There are a couple of methods for deep frying a turkey. Since most of us do not own an industrial-style deep fryer, the best option for us is a propane fryer and a large stock pot. (Many stores carry deep fryer sets that include the stock pot, fryer stand, and all necessary gear, though you will need to purchase the propane separately).
When you go to set up your fryer, it is important to choose an open area free of flammable materials. The location you choose to set up your fryer is particularly important as it needs to be a stable location that can remain unbothered for hours at a time. It is best that you choose somewhere that is flat terrain with no trees, branches, or other materials hanging over where the fryer will be, driveways are ideal for this as spilled oil won’t cause as much damage to the concrete as it will to your grass or other materials.
You will next thread the regulator of your fryer carefully onto the valve of your 20-lb. propane tank. Make sure it’s tight and fits properly.
Ensure that your propane tank is full and if possible, you have a backup tank. The most important part about using propane to fry your turkey is keeping up a reliable source of heat to maintain the correct temperature. (Head to www.ThompsonGas.com/find-a-location to find a location near you that offers a refilling station for your propane tanks!)

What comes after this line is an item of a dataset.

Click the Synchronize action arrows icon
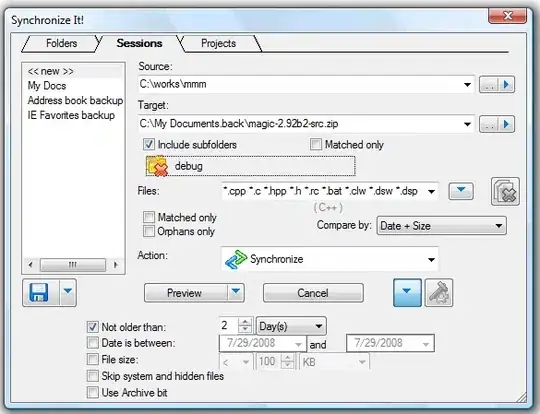pos(236,259)
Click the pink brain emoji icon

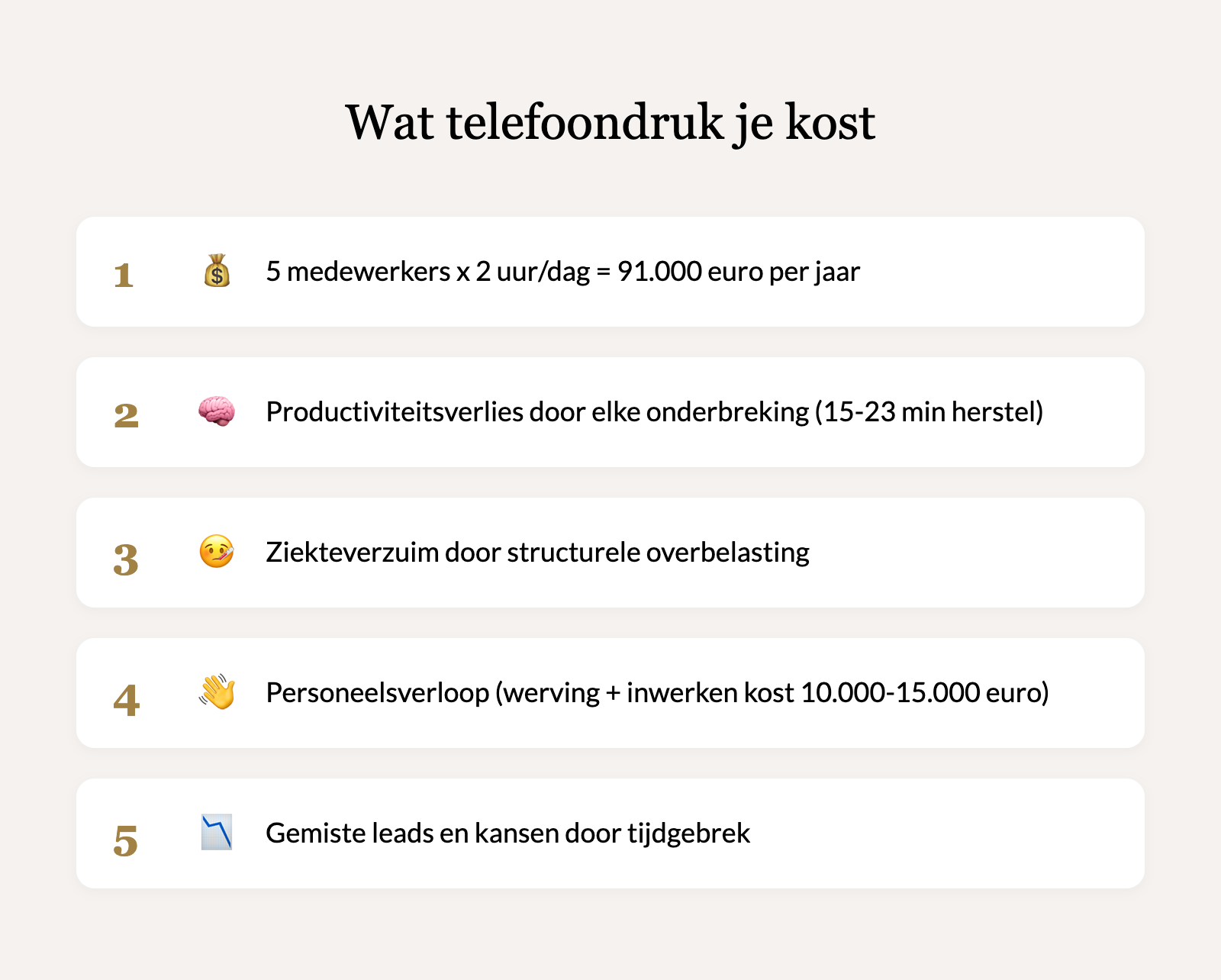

Suddenly, your family tells you they will be bringing their neighbors who don’t have anywhere else to go. You are happy to welcome the additional mouths but don’t think one turkey will be enough. You’ve decided you want to cook more than one turkey. How many propane tanks should you make sure to have on hand?
A typical 20-pound propane tank has about 18-20 hours of continuous burn time. Depending on the size of your turkey, you can determine how much propane you will need. The most commonly known rule is that to deep-fry a turkey, the necessary timing is usually 3-4 minutes per pound. For a large 20-pound turkey, you will need to budget about 80 minutes of cooking time or 1 hour and 20 minutes. For a smaller 10-pound turkey, you will need about 40 minutes of cooking time.
There are many factors that must be taken into account when calculating how many turkeys you can fry. If you are planning to cook 15-pound turkeys, one 20-pound propane tank may be able to cook as many as 18 to 20 turkeys!
So, invite the whole neighborhood and enjoy your delicious turkey dinner!